Karen recently wrote about the “Southern Surge”. This is her term for the literacy playbook that was pioneered by Louisiana and has been adopted parts by Mississippi, Alabama, and Tennessee. If you look at the chart above, you’ll see that all 4 of these southern states are in the top 10 for stemming the learning loss since 2019.

To understand this stunning success, we’re also talking with Rod Naquin, a Louisiana teacher who has been neck deep in the curriculum and policies that have led to this wonderfully good news for southern students.

We Can Improve Education

There is a certain “doomer” perspective on education that says that most studies showing improvements in education are due, not to better teaching methods or better curriculum, but to selection effects. Basically, private schools do better because they select the smart, rich kids out of the population. School districts that score higher aren’t better at teaching, they’re just richer.

While there is some truth to this, I’ve seen it lead people to a place where they don’t believe there is much of a difference between good and bad education, only good and bad students. They don’t believe you can really improve education at a population scale.

The Southern Surge argues otherwise. Furthermore, from our conversation here and digging into the details, it becomes clear that there isn’t a rigid blueprint toward improving reading for young students. The improvements come from teachers who understand the fundamentals of the science of reading and are given some flexibility to apply the appropriate curriculum and strategies with their students.

It’s also clear that this only works if everyone cares about the students. Teachers have to care and work hard with students to help them improve. Administrators have to care enough to guide the teachers toward better curriculum. Politicians have to care enough to provide funding for incentives to get teachers into workshops on how to teach advanced reading. The final point of this is that all this care finds its way to the students, who start to care about this thing that everyone around them cares about.

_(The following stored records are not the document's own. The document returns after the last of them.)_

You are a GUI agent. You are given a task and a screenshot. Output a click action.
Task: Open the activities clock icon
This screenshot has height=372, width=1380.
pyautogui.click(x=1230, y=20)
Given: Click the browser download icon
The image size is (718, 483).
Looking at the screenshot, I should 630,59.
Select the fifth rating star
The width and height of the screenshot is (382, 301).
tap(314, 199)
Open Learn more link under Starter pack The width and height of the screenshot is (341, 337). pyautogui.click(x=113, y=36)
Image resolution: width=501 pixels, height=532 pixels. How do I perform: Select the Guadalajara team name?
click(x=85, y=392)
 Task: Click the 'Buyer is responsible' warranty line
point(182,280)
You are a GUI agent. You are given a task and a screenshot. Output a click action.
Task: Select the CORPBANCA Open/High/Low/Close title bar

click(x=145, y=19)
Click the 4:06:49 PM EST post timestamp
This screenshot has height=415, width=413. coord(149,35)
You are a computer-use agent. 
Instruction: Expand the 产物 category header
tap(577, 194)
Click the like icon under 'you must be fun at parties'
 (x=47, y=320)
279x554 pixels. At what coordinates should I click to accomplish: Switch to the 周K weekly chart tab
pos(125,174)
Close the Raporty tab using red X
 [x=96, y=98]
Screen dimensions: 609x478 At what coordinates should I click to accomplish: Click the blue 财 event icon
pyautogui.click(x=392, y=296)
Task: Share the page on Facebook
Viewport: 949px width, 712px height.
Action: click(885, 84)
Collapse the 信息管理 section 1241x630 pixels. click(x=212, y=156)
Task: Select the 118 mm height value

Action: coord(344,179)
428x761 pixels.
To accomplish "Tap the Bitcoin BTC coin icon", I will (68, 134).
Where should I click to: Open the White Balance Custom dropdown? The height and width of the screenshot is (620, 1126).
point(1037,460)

We can improve our educational system, but we have to do so with clear eyes and a relentless drive toward the results we want. We have to have patience. Louisiana is so far ahead because they started earlier. We hope to see similar accelerating improvements from Mississippi, Alabama, and Tennessee in the next 5-10 years. Hopefully, a further validation of this strategy will help it spread and we can turn around from the tragic educational loss of the pandemic.